(TASK MATERIAL begins)

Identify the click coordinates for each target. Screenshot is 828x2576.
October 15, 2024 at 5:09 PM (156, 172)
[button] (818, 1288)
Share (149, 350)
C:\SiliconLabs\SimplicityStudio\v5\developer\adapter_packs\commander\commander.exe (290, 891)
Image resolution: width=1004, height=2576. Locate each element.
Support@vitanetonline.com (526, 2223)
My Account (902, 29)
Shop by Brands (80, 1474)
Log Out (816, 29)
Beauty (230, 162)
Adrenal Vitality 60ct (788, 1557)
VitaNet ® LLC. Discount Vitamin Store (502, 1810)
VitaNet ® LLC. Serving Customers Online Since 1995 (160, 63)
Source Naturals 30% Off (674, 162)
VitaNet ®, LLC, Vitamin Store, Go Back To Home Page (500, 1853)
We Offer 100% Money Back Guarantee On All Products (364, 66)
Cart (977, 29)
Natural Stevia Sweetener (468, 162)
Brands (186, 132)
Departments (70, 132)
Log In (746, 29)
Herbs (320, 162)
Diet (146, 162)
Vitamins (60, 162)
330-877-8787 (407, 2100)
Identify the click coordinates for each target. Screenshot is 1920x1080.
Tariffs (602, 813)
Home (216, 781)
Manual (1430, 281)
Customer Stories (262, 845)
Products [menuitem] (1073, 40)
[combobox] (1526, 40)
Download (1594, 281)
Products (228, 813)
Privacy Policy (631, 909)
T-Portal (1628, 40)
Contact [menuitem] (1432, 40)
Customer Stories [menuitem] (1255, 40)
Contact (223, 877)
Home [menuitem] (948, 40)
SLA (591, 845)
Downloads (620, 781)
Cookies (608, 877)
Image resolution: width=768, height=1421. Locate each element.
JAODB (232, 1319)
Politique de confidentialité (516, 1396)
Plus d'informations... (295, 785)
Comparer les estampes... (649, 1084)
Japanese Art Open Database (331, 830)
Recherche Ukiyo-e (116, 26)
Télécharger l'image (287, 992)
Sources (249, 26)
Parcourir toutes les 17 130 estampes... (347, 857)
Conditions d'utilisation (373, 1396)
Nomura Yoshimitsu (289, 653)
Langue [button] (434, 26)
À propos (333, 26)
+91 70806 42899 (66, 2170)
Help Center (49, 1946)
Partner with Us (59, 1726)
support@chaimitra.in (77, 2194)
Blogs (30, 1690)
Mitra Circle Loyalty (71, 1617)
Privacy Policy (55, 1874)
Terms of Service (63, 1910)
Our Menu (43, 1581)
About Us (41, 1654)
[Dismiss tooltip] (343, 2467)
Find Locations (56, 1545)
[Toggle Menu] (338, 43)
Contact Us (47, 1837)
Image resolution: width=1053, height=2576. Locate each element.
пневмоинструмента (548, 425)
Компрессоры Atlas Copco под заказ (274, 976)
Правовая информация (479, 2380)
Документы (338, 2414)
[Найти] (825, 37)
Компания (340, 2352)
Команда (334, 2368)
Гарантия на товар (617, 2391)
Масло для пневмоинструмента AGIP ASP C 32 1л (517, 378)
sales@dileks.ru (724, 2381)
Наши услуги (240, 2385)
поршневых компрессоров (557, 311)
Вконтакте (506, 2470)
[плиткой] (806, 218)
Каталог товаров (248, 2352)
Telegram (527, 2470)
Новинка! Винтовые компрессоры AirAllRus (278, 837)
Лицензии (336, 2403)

(TASK MATERIAL ends)

▶ [TRY IT] Copy every line of the records word for word.

▶ [ANSWER TO THIS EXERCISE]
Identify the click coordinates for each target. Screenshot is 828x2576.
October 15, 2024 at 5:09 PM (156, 172)
[button] (818, 1288)
Share (149, 350)
C:\SiliconLabs\SimplicityStudio\v5\developer\adapter_packs\commander\commander.exe (290, 891)
Image resolution: width=1004, height=2576. Locate each element.
Support@vitanetonline.com (526, 2223)
My Account (902, 29)
Shop by Brands (80, 1474)
Log Out (816, 29)
Beauty (230, 162)
Adrenal Vitality 60ct (788, 1557)
VitaNet ® LLC. Discount Vitamin Store (502, 1810)
VitaNet ® LLC. Serving Customers Online Since 1995 (160, 63)
Source Naturals 30% Off (674, 162)
VitaNet ®, LLC, Vitamin Store, Go Back To Home Page (500, 1853)
We Offer 100% Money Back Guarantee On All Products (364, 66)
Cart (977, 29)
Natural Stevia Sweetener (468, 162)
Brands (186, 132)
Departments (70, 132)
Log In (746, 29)
Herbs (320, 162)
Diet (146, 162)
Vitamins (60, 162)
330-877-8787 (407, 2100)
Identify the click coordinates for each target. Screenshot is 1920x1080.
Tariffs (602, 813)
Home (216, 781)
Manual (1430, 281)
Customer Stories (262, 845)
Products [menuitem] (1073, 40)
[combobox] (1526, 40)
Download (1594, 281)
Products (228, 813)
Privacy Policy (631, 909)
T-Portal (1628, 40)
Contact [menuitem] (1432, 40)
Customer Stories [menuitem] (1255, 40)
Contact (223, 877)
Home [menuitem] (948, 40)
SLA (591, 845)
Downloads (620, 781)
Cookies (608, 877)
Image resolution: width=768, height=1421. Locate each element.
JAODB (232, 1319)
Politique de confidentialité (516, 1396)
Plus d'informations... (295, 785)
Comparer les estampes... (649, 1084)
Japanese Art Open Database (331, 830)
Recherche Ukiyo-e (116, 26)
Télécharger l'image (287, 992)
Sources (249, 26)
Parcourir toutes les 17 130 estampes... (347, 857)
Conditions d'utilisation (373, 1396)
Nomura Yoshimitsu (289, 653)
Langue [button] (434, 26)
À propos (333, 26)
+91 70806 42899 (66, 2170)
Help Center (49, 1946)
Partner with Us (59, 1726)
support@chaimitra.in (77, 2194)
Blogs (30, 1690)
Mitra Circle Loyalty (71, 1617)
Privacy Policy (55, 1874)
Terms of Service (63, 1910)
Our Menu (43, 1581)
About Us (41, 1654)
[Dismiss tooltip] (343, 2467)
Find Locations (56, 1545)
[Toggle Menu] (338, 43)
Contact Us (47, 1837)
Image resolution: width=1053, height=2576. Locate each element.
пневмоинструмента (548, 425)
Компрессоры Atlas Copco под заказ (274, 976)
Правовая информация (479, 2380)
Документы (338, 2414)
[Найти] (825, 37)
Компания (340, 2352)
Команда (334, 2368)
Гарантия на товар (617, 2391)
Масло для пневмоинструмента AGIP ASP C 32 1л (517, 378)
sales@dileks.ru (724, 2381)
Наши услуги (240, 2385)
поршневых компрессоров (557, 311)
Вконтакте (506, 2470)
[плиткой] (806, 218)
Каталог товаров (248, 2352)
Telegram (527, 2470)
Новинка! Винтовые компрессоры AirAllRus (278, 837)
Лицензии (336, 2403)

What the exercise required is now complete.